La seule chose qui intéresse tout le monde
En 2098, un agent suédois travaillant pour l’Institut des sciences comportementales de la Parakaar est dépêché au Québec pour faire l’évaluation de la premika du très puissant Théodore Désilets, dont la fortune personnelle est évaluée à trente-six milliards de nouvelles roupies. En quelques déplacements ultrarapides, grâce à un réseau de transport planétaire performant, l’agent arrive à destination et rencontre Angèle, un modèle d’androïde doté d’une intelligence artificielle dont on craint qu’elle soit devenue « humaine ».
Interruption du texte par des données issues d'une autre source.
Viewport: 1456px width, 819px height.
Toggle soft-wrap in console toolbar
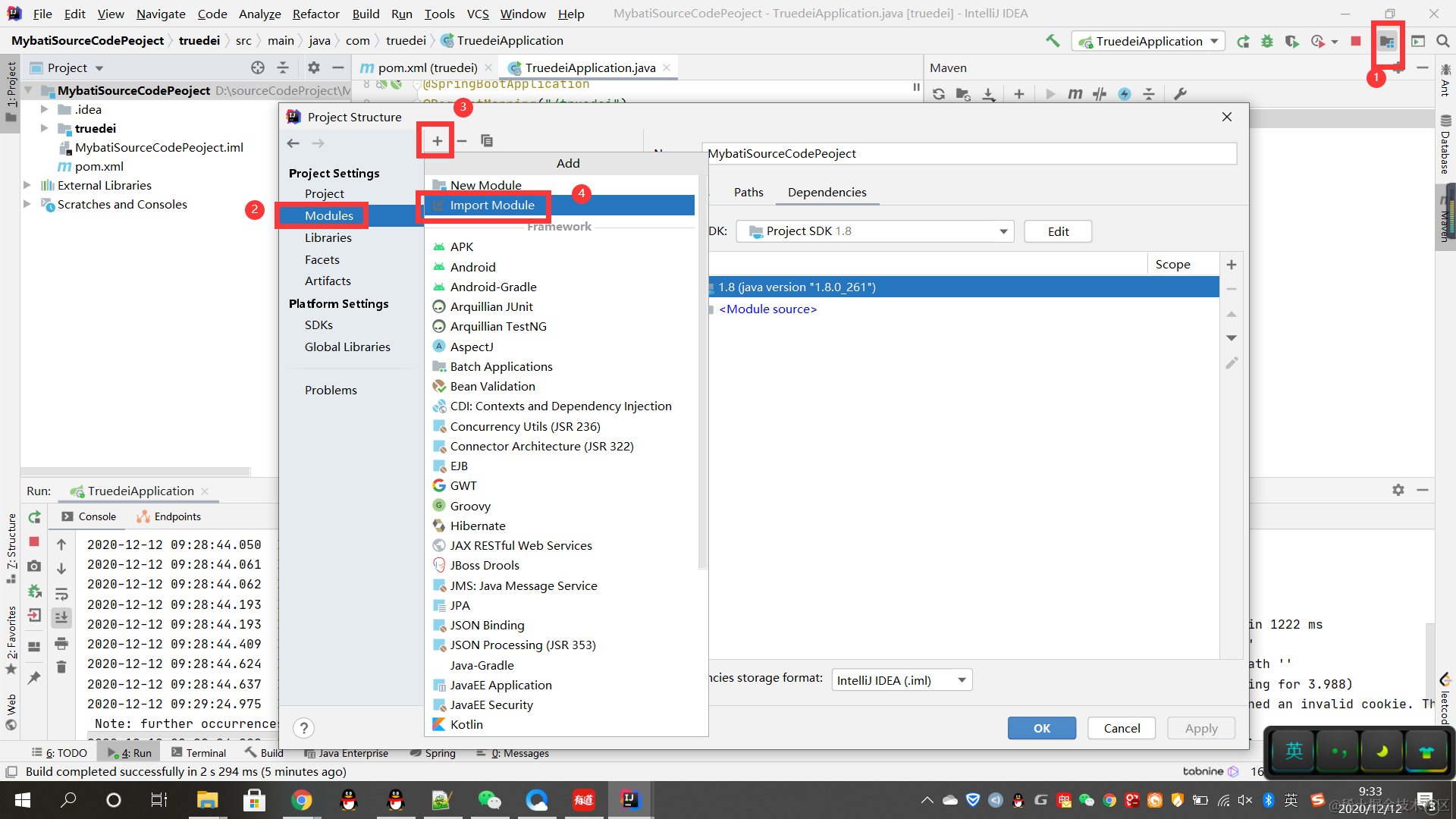coord(61,594)
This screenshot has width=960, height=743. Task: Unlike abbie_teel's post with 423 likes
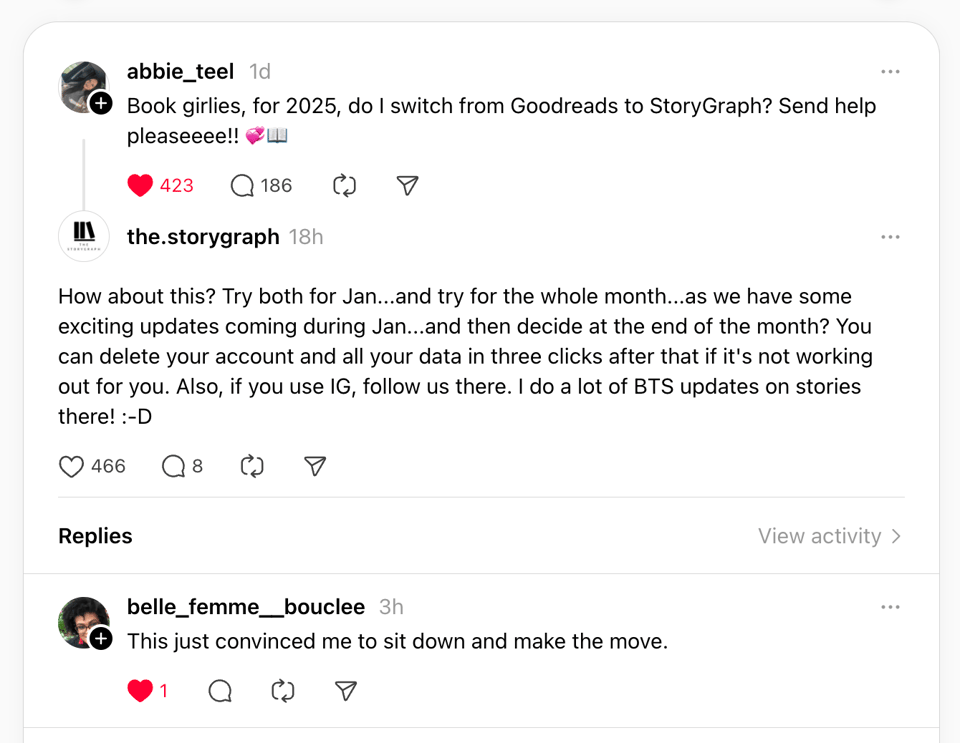click(x=141, y=185)
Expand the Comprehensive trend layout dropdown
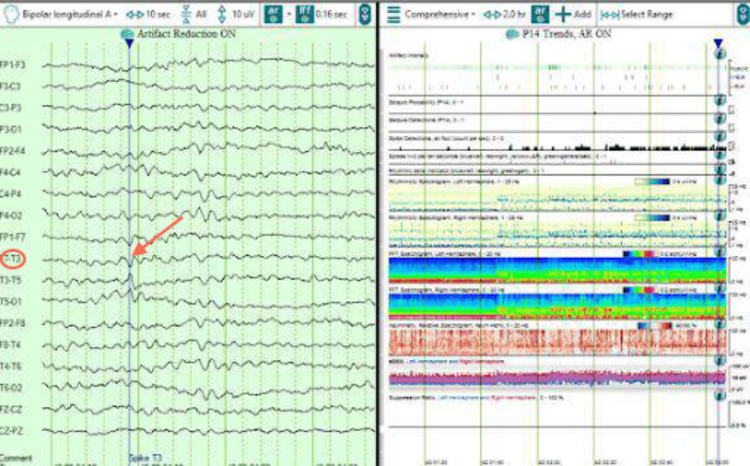The image size is (750, 466). [440, 14]
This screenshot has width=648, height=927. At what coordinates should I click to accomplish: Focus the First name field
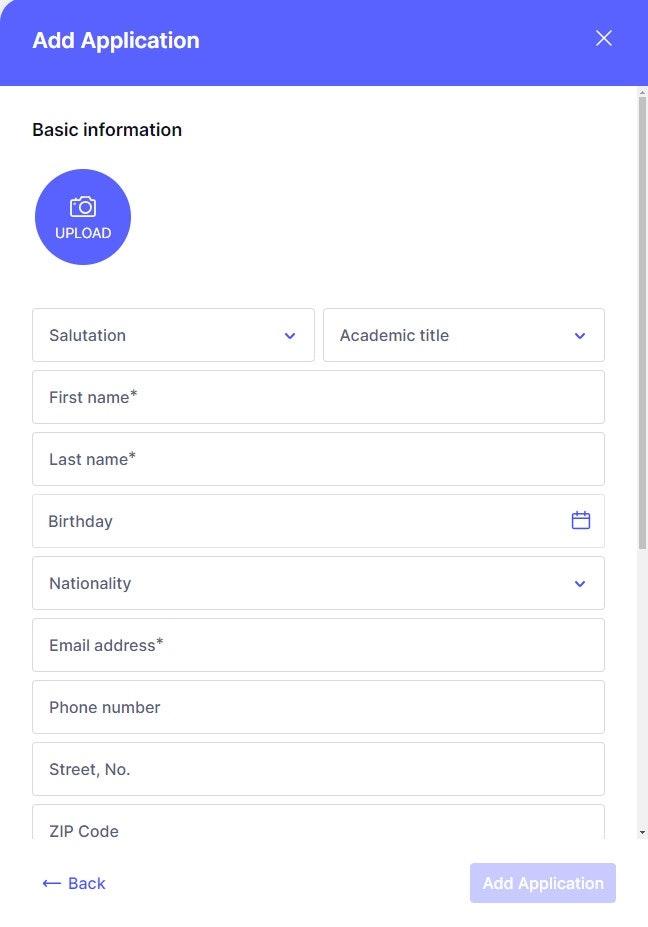318,397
Le protagoniste de La seule chose qui intéresse tout le monde est chargé d’évaluer les premikas produites par la compagnie Parakaar pour déterminer leur degré d’humanité. Il s’appuie pour ce faire sur une série de tests destinés à détecter et à protéger ces entités devenues trop intelligentes pour leur propre bien. Il doit, de façon non équivoque, évaluer qui est humain et qui ne l’est pas. Ce qu’il découvre, et ce qu’il met à nu, relève d’une réflexion fondamentale sur la nature profonde de l’existence.
Grâce à un voyage dans l’avenir, en observant avec acuité et sans complaisance les comportements de ses semblables, François Blais imagine un monde unifié par le savoir, porté par des innovations absolument sensationnelles et pourtant incapable de se soustraire aux plus viles pulsions humaines. Si l’auteur est connu pour son humour grinçant et son imagination s’attachant aux gestes du quotidien, il fait ici une incursion remarquable dans l’univers de la science-fiction, se jouant des codes du genre à sa manière.
Il fit mine de consulter ses notes. En réalité, il pointa discrètement la caméra de son dhaancha sur le visage d’Angèle afin d’opérer une reconnaissance faciale. Il était curieux de savoir de qui s’était inspiré Théodore Désilets pour concevoir l’apparence de cette curieuse premika. La recherche ne produisit aucun résultat. Angèle ne ressemblait à personne de connu. Probablement qu’elle était le sosie d’une ancienne flamme du vieux. Les rares premikas affichant un âge apparent supérieur à vingt ans que l’agent avait croisées étaient des copies d’une épouse décédée, ou alors d’un fantasme refoulé. Un nombre surprenant d’hommes commandaient des gynoïdes à l’image de leur sœur, de leur fille, ou de leur petite-fille. Ou de leur belle-sœur. Les belles-sœurs étaient très populaires. Suresh Singh Sandhu, l’un des vice-présidents de Saagar, possédait une BeeVee à l’effigie de sa mère à l’époque où elle était enceinte de lui.